__PAGE EXTRACT__:
Perl-Toolchain-Gang / Software-License

perl representation of common software licenses
18 stars 40 forks source link

Trim very many much superfluous white-space. Wow. #30

Closed kentfredric closed 3 years ago

kentfredric commented 10 years ago

Closes the specific case I noticed in #29 . I figured if there was one instance of this, there might be more, so went and ripped it out everywhere I found it.

I traced the git history of the files in question back through several names and didn't see any documented reason to keep the whitespace present.

dolmen commented 9 years ago

I think that whitespace should be preserved as in the canonical version of each license file. Because it would be helpful to be able to compare just the checksum of a LICENSE file (SHA1, MD5...) to a known database to quickly identify the license of a project.

For example,

perl -MSoftware::License::LGPL_3_0 -E 'print Software::License::LGPL_3_0->license'

should give the exact same output as https://www.gnu.org/licenses/lgpl.txt

I just checked LGPL_3_0 and this property is not preserved by this patch: there is a few spaces difference on the first line.

We should also have some author/release tests that would check this property is preserved by comparing to a canonical online file (just in case some whitespaces in the canonical file are fixed).

Cc: @karenetheridge

dagolden commented 9 years ago

There's no guarantee that the upstream license won't change. If we want a checksum, that should live in Software::License.

Personally, I don't see a lot of value in this. On Apr 3, 2015 8:27 AM, "Olivier Mengué" notifications@github.com wrote:

I think that whitespace should be preserved as in the canonical version of each license file. Because it would be helpful to be able to compare just the checksum of a LICENSE file (SHA1, MD5...) to a known database to quickly identify the license of a project.

For example,

perl -MSoftware::License::LGPL_3_0 -E 'print Software::License::LGPL_3_0->license'

should give the exact same output as https://www.gnu.org/licenses/lgpl.txt

I just checked LGPL_3_0 and this property is not preserved: there is a few spaces difference on the first line.

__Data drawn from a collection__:
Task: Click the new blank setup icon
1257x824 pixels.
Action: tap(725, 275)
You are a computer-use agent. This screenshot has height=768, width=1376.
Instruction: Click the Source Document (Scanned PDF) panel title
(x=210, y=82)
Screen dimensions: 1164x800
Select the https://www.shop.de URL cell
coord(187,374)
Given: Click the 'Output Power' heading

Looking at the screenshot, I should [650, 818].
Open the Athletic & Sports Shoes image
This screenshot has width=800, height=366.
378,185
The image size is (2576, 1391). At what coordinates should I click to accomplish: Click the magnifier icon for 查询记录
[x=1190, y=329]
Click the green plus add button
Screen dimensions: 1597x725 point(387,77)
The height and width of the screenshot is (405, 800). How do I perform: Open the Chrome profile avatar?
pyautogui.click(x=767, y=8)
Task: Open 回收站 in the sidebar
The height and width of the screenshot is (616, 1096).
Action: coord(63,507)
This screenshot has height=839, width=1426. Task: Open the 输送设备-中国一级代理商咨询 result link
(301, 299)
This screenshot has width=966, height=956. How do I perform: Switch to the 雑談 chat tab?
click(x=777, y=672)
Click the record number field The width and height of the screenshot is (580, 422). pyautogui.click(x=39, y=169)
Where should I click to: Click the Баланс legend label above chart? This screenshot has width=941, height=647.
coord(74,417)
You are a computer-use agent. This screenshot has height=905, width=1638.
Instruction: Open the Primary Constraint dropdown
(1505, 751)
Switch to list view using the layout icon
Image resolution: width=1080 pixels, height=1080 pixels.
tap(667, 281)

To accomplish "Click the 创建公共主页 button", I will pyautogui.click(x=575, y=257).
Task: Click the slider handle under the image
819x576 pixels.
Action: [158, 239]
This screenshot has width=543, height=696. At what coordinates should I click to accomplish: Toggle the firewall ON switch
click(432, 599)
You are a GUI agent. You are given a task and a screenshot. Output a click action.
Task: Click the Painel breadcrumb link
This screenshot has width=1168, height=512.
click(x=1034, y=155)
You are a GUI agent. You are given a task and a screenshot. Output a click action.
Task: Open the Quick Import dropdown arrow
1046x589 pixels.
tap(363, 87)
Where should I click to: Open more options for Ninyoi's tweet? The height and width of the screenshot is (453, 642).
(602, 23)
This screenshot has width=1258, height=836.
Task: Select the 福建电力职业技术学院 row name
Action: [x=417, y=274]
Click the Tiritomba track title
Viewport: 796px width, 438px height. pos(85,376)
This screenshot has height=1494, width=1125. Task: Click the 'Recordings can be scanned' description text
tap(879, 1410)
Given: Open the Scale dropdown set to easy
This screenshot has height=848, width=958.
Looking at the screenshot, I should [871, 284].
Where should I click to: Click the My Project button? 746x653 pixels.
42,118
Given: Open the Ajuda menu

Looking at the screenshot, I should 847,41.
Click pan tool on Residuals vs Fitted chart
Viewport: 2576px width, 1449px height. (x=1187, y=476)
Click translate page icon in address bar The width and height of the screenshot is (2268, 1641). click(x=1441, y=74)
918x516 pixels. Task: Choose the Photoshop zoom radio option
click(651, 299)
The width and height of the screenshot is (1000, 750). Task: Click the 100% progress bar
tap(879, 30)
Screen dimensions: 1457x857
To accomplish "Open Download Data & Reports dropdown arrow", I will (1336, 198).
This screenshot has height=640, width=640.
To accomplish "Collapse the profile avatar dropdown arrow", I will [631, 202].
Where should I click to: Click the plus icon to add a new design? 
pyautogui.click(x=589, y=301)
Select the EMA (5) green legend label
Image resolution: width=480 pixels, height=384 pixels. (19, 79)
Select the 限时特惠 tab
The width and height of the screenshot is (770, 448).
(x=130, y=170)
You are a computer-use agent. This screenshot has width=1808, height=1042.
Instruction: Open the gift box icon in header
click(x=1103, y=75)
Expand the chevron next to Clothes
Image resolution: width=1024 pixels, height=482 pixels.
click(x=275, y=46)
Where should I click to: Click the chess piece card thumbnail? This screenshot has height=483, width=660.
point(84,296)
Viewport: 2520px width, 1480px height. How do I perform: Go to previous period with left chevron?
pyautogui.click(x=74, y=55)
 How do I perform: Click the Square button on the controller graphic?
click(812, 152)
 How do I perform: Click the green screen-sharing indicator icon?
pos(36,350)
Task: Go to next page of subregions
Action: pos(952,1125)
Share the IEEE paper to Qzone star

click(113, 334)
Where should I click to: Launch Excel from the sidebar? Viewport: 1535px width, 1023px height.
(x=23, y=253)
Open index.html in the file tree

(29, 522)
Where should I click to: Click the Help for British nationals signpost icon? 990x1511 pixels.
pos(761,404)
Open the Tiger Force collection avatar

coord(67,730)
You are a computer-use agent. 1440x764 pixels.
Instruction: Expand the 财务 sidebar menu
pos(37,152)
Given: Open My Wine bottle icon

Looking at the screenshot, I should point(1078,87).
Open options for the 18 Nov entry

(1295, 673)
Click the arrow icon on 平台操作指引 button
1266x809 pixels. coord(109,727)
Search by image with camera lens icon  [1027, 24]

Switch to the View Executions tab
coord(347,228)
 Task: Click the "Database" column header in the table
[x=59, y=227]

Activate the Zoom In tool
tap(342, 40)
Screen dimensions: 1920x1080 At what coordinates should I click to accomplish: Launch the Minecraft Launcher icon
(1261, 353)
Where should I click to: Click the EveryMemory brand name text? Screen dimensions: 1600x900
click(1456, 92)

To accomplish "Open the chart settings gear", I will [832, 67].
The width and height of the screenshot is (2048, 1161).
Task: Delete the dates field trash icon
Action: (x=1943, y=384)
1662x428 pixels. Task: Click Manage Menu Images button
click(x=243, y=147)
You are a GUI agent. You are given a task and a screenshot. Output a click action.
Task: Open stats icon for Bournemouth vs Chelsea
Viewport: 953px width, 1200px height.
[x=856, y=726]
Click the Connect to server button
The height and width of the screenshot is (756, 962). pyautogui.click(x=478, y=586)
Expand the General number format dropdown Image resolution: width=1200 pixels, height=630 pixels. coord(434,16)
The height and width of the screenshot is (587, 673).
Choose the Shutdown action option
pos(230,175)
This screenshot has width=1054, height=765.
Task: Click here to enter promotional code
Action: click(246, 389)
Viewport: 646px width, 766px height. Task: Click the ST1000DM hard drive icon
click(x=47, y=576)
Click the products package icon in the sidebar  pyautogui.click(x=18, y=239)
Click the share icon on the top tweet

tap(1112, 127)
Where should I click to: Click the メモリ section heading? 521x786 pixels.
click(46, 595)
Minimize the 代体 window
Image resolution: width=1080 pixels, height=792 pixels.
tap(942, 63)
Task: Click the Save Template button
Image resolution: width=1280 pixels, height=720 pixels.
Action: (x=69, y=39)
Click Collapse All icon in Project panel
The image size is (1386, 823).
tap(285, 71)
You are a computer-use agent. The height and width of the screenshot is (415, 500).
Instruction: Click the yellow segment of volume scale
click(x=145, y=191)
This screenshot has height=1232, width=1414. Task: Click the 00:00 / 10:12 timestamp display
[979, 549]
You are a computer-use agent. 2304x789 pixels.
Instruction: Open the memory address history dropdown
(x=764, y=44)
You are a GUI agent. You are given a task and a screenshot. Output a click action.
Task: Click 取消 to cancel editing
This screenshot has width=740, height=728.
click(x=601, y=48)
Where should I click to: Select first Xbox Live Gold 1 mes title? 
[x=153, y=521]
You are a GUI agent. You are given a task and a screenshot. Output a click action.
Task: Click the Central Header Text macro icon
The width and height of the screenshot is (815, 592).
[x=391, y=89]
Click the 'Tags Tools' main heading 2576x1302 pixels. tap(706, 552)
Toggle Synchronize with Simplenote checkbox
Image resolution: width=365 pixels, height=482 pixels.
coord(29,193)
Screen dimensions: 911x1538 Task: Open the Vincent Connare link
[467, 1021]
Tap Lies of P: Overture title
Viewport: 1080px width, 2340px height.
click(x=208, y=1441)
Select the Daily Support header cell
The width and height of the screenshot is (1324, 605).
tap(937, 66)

__SHORT EXERCISE A__: Using the Software-License whitespace thread, say whether each statement agrees with it: (i) kentfredric found a documented reason in the git history to keep the whitespace; (ii) dolmen reports that the patched LGPL_3_0 text differs by a few spaces on its first line; (iii) dagolden says any checksum should live in Software::License. For each one, answer yes or no and quote the words of the thread that decide it.
__SHORT EXERCISE B__: Carry the Software-License whitespace thread forward from its last line.

__OUTPUT A__:
(i) No: "didn't see any documented reason to keep the whitespace present."
(ii) Yes: "there is a few spaces difference on the first line."
(iii) Yes: "If we want a checksum, that should live in Software::License."

__OUTPUT B__:
We should also have some author/release tests that would check this property is preserved by comparing to a canonical online file (just in case some whitespaces in the canonical file are fixed).

Cc: @karenetheridge https://github.com/karenetheridge

— Reply to this email directly or view it on GitHub https://github.com/Perl-Toolchain-Gang/Software-License/pull/30#issuecomment-89273387 .

ribasushi commented 9 years ago

I agree that there is little value in attempting to do checksums. Moreover the entire "file per license" approach is not a universal way of doing things, e.g.: https://metacpan.org/source/RIBASUSHI/DBIx-Class-0.082820/LICENSE

kentfredric commented 9 years ago

I would also suggest that a lot of people may be copy-pasting licenses outside CPAN, and losing whitespace there also ( some people even use whitespace strippers as part of their git commit hooks, or part of the editor they may have pasted it into ), so the utility of the checksums being portable seems rather minimal.

I'd probably argue any legal proceeding involving a license would probably entail presenting the published document, printed on paper, before said courts, making the presence or absence of said white-space entirely irrelevant.

And even then, even if the whitespace was presented using some special presentation, what legal concern is oriented around the presence of whitespace in a legal text being significant enough to render the text invalid, when the message of the text itself in the words is unchanged.

I'd argue that even re-flowing and re-wrapping the text is unlikely to adjust its legal interpretation.

( And re-wrapping and reflowing may actually have occurred in some sources using GPL licenses )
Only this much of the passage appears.